• YOUR OBJECTIVE:
Pull out each line of the data below that contains the word "agent".

== ENTRIES PROVIDED

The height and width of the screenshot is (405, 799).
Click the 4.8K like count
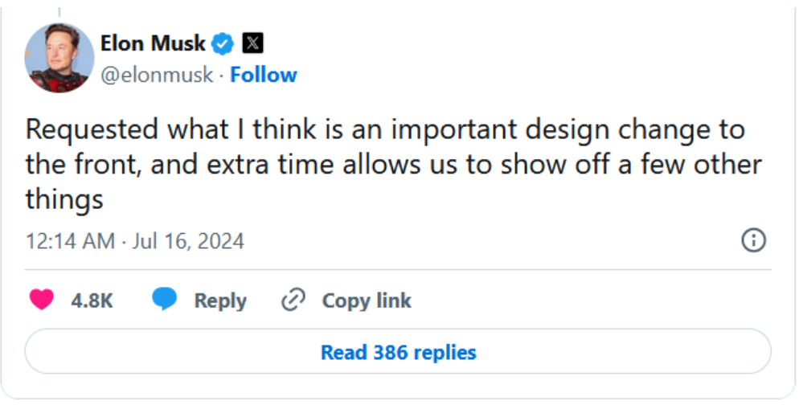(92, 301)
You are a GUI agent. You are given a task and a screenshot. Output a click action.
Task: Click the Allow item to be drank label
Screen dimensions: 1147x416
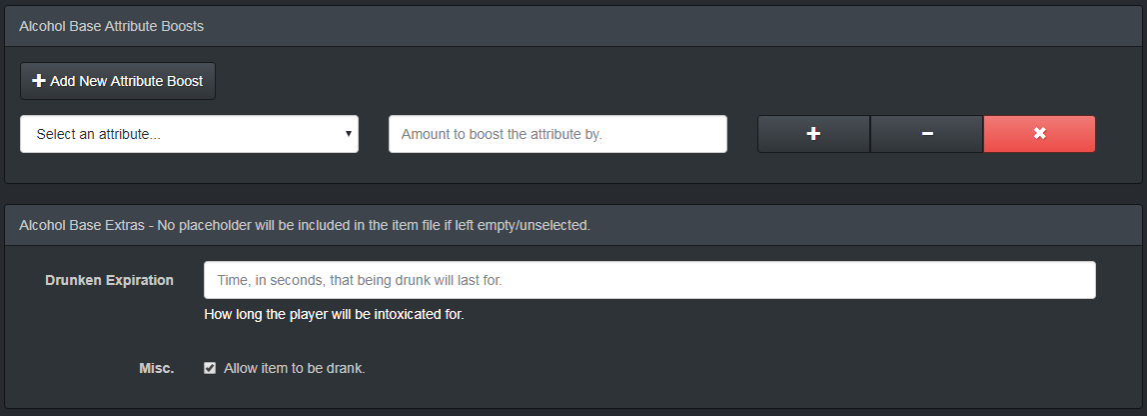click(x=295, y=368)
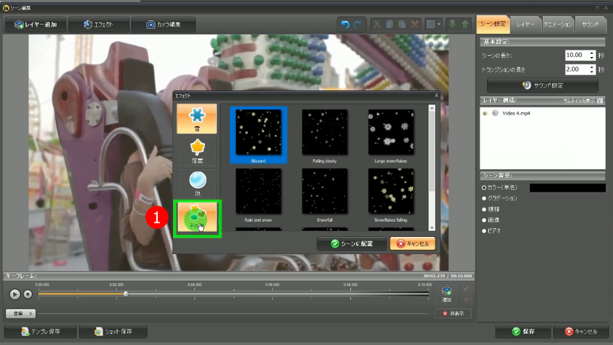613x345 pixels.
Task: Open the layout grid dropdown arrow in toolbar
Action: pyautogui.click(x=439, y=25)
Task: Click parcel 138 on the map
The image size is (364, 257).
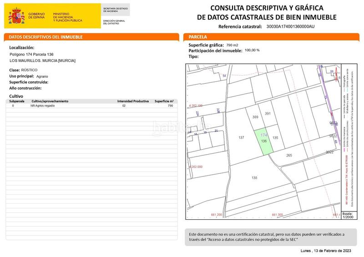Action: tap(254, 178)
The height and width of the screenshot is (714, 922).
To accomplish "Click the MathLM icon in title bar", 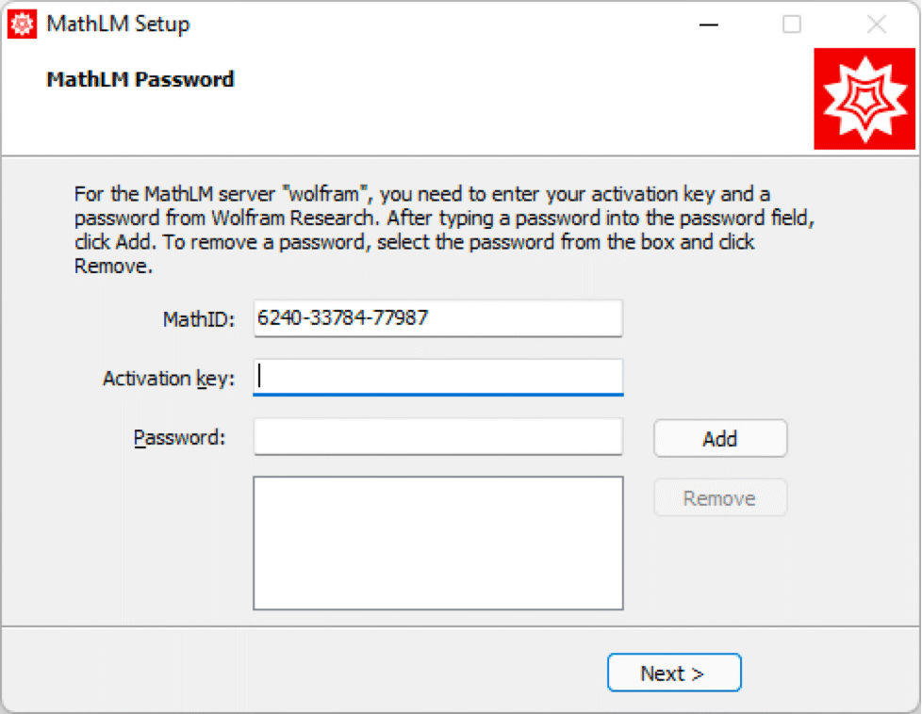I will click(x=22, y=24).
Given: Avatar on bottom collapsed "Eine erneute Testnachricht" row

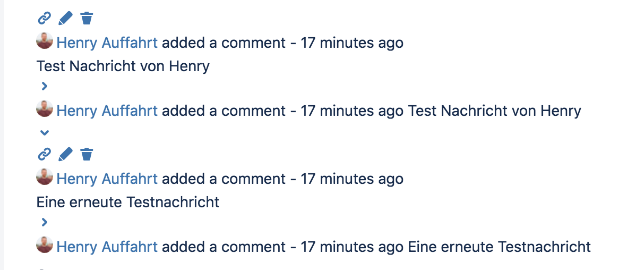Looking at the screenshot, I should pos(45,245).
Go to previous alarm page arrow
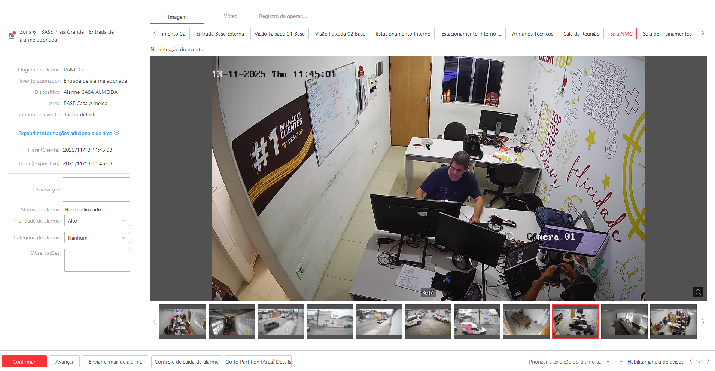 point(691,361)
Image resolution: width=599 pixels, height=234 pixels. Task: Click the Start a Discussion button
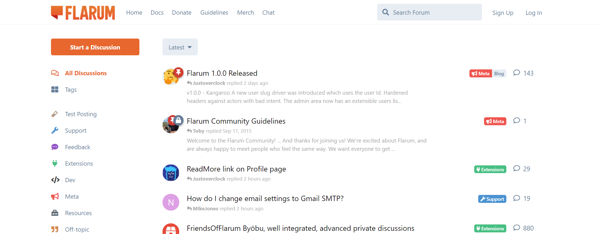tap(95, 47)
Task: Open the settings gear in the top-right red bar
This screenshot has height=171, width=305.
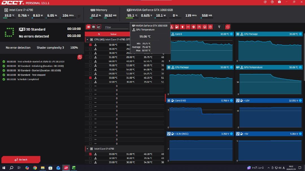Action: point(265,3)
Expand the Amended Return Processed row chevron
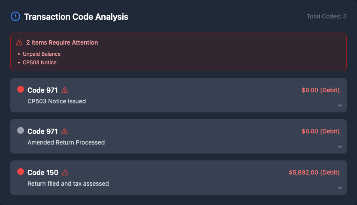The image size is (357, 205). tap(339, 147)
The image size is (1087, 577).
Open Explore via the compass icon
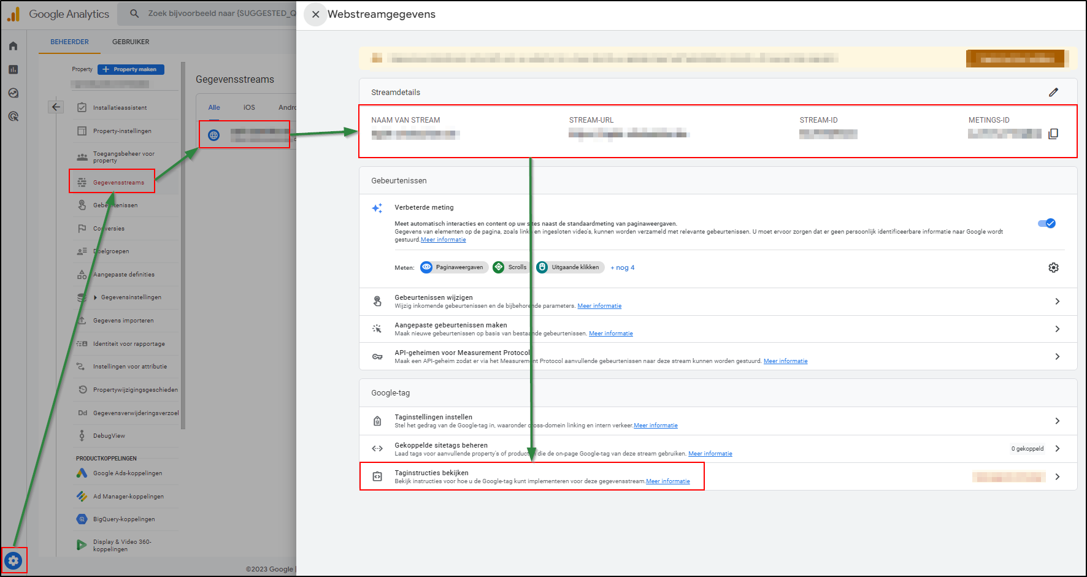pyautogui.click(x=13, y=93)

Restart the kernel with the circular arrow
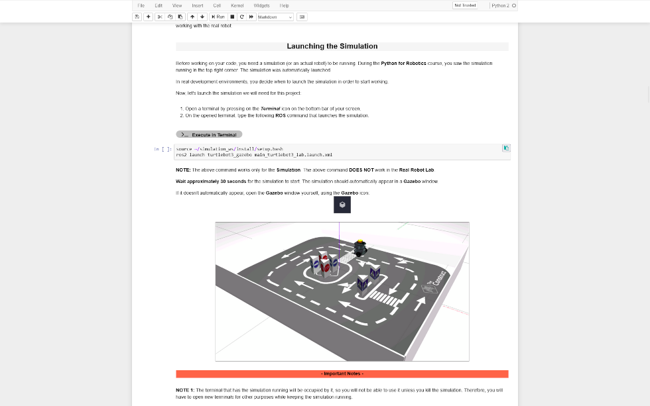coord(242,17)
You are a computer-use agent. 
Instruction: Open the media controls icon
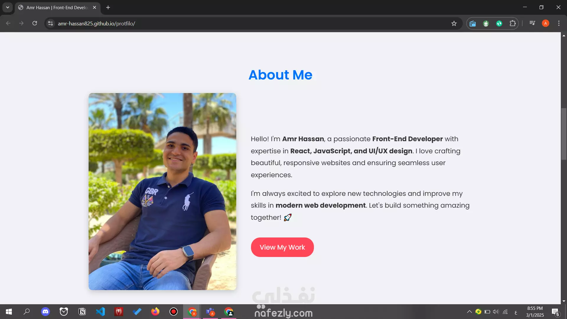pyautogui.click(x=532, y=23)
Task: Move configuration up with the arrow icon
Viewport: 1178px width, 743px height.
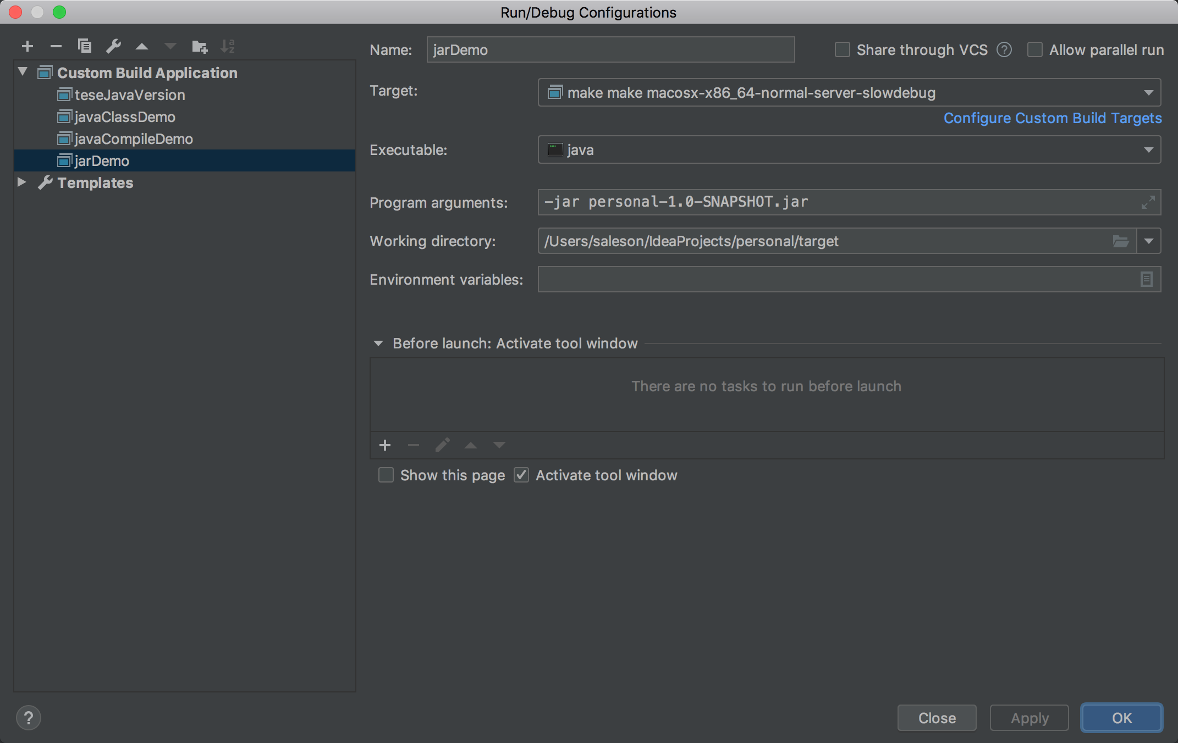Action: [142, 46]
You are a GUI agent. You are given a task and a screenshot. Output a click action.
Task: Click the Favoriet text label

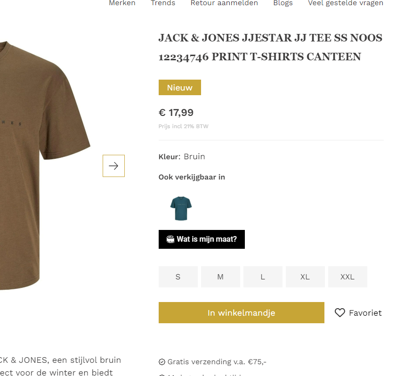click(365, 313)
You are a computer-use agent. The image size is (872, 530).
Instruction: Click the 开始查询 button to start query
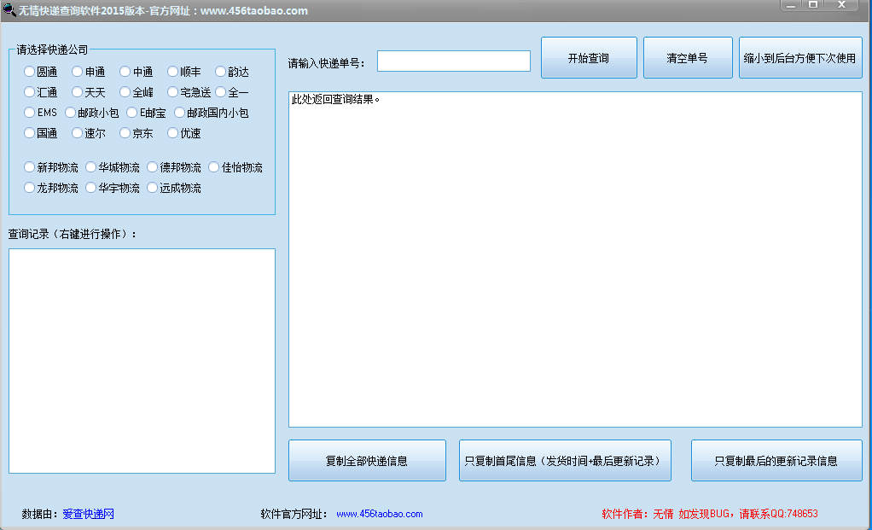point(589,57)
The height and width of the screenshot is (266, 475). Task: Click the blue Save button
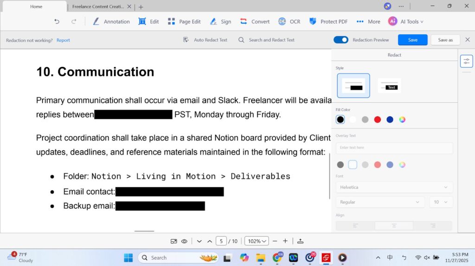click(x=412, y=40)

====

• CORRECT RESULT:
You are a GUI agent. You are given a task and a screenshot. Output a click action.
You are a computer-use agent. 
You are a GUI agent. You are given a task and a screenshot. Output a click action.
You are a computer-use agent. The image size is (872, 530).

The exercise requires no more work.